A reality television show sponsored by major industry giants, The Commodity Combat Tournaments (CCT) are promoted as a way to test, study and develop safety equipment and weapons for hunters, soldiers and survivalists.
Dog fights are illegal. Those caught breaking the animal-cruelty laws face stiff fines and punishments of up to five years in prison.
Drafted from Commodity Trade shows by recruiters, a child commodity has no protection. There are no anti-cruelty laws on the books protecting children from deadly combat tournaments camouflaged as family entertainment.
Boys and Girls selected as competitors for CCT are subjected to 3 months of intense combat training. Survival rates a mere 42%. For rating purposes, a select few are fast tracked to the games.
Cup of Commodity Coffee Shop
Betting on how long your favorite runner would survive and evade capture was a favorite family pastime.
Sponsored by major industry giants, the “Cup of Commodity” coffee shop offered a variety of beverages and pastries in a family friendly environment. Located on the back wall behind the pastry bar, the Tracker Board ranked the top 20 Runners. Large flat screen televisions strategically placed around the room looped the most recent runner updates. Bets taken at any cash register; identification required.
You could hear a pin drop; everyone’s eyes were on the television screens. It was a good run; the freckle-faced 14-year-old commodity dodged capture for 12 days, an almost unheard of event.
It was all fun and games. The boy thought he was invincible. He taunted the retriever with clues to his hiding places.
For financial gain, an anonymous spotter sent a photo pinpointing the boy’s exact location to the Retriever.
The local television station played the clip several times. Below the underpass, crouched in the dirt the boy begged for his life. “Wait! Please!” He cried wiping his tears. “Can I see my mom? Can I talk to her?”
Annoyed with this one, the retriever smiled and pulled the trigger.
The “Cup of Commodity” coffee shop broke into simultaneous celebration and displeasure. The money exchanging hands would put this runner on the all-time favorite list. The boy’s mom would receive a small cash award from the “Cup of Commodity” for her son’s efforts.
The Bargain Bin
An accident at the textile plant left her disfigured, permitted to keep the teddy bear for comfort she sat on the bench next to the blind boy and waited.
Considered throw-a-ways, the bargain bins contained children physically and mentally imperfect. Bundled together instead of sold separately; these commodities were destined for organ farming, drug testing and jobs considered too hazardous for the adult population.
The bargain bin children receive an endless flow of onlookers. Wooden benches surrounded by a glass enclosure with nowhere to hide, the physically and mentally broken commodities wait for the end of the day and the undisclosed hell to come. The curious gawk and point at their misfortune.

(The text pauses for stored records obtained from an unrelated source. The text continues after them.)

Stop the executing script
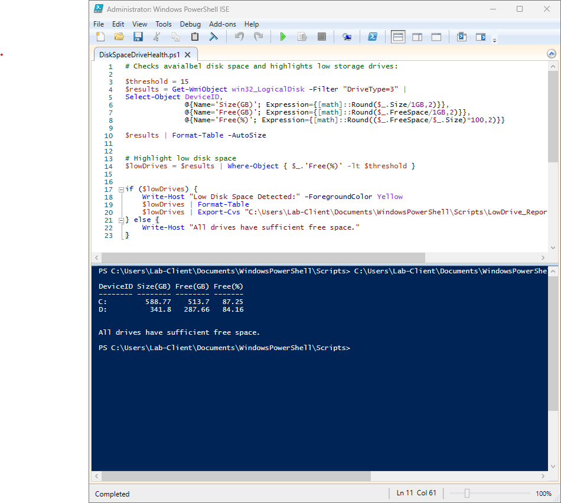 coord(321,36)
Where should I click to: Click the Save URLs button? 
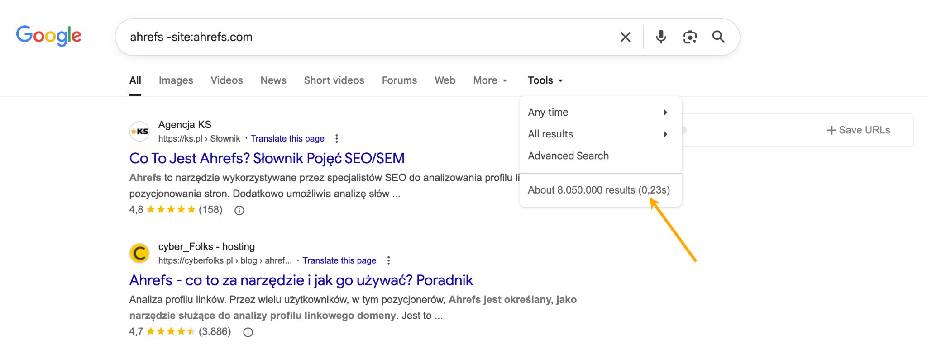click(x=858, y=130)
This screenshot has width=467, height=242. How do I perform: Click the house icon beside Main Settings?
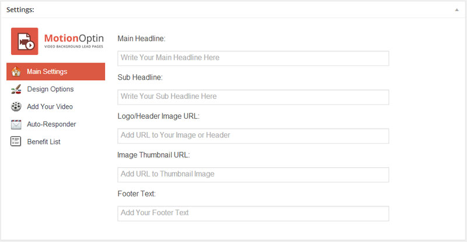pyautogui.click(x=16, y=72)
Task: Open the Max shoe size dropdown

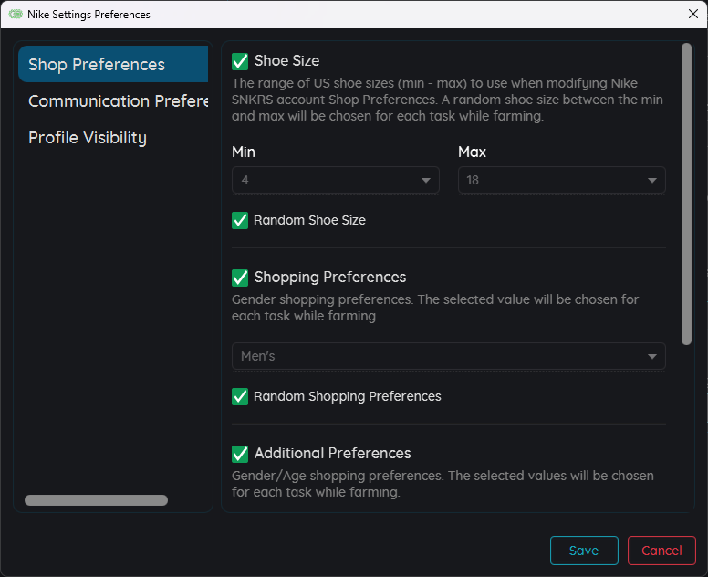Action: [561, 181]
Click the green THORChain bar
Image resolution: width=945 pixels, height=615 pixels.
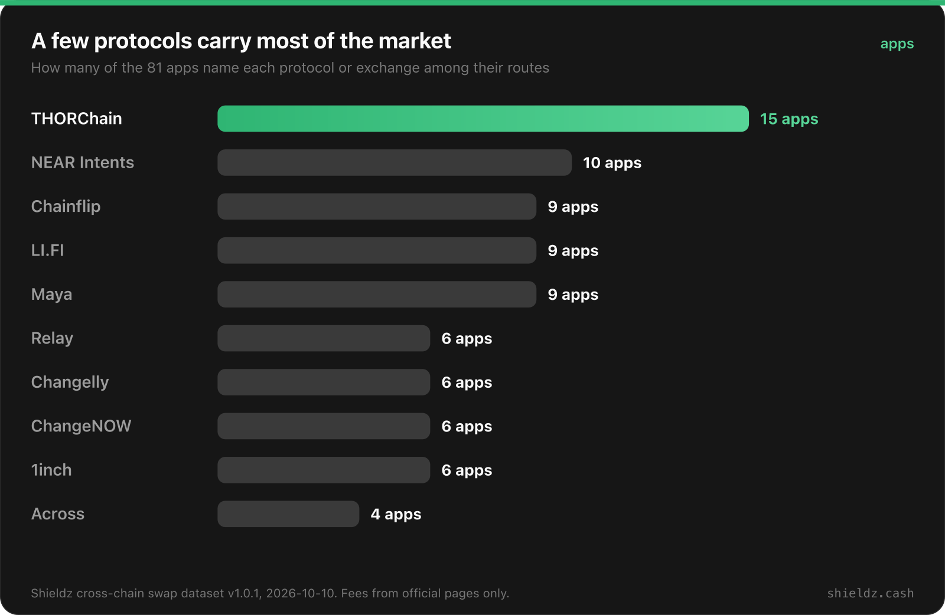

Behind closed doors, potential buyers negotiate amongst each other.
Child welfare advocates on the street proclaim the government treats wounded animals more humanely than a child commodity.
The Graphic Artist
She was 15, and a talented graphic artist. The old man was retiring and selling his grocery store. He no longer needed a grocery clerk to clean and stock the shelves. Grateful for three years of honorable service, he labeled her flier as reliable, smart and pretty. She wished he had left off “Pretty”. Pretty attracted the wolves. Her portfolio held tightly in her hands, she prayed her new prospective buyer would have a need for her artistic talent.
The old man paid for a commercial endorsement highlighting her talents as a graphic artist. The ad would run on the large viewing screens three times during the day.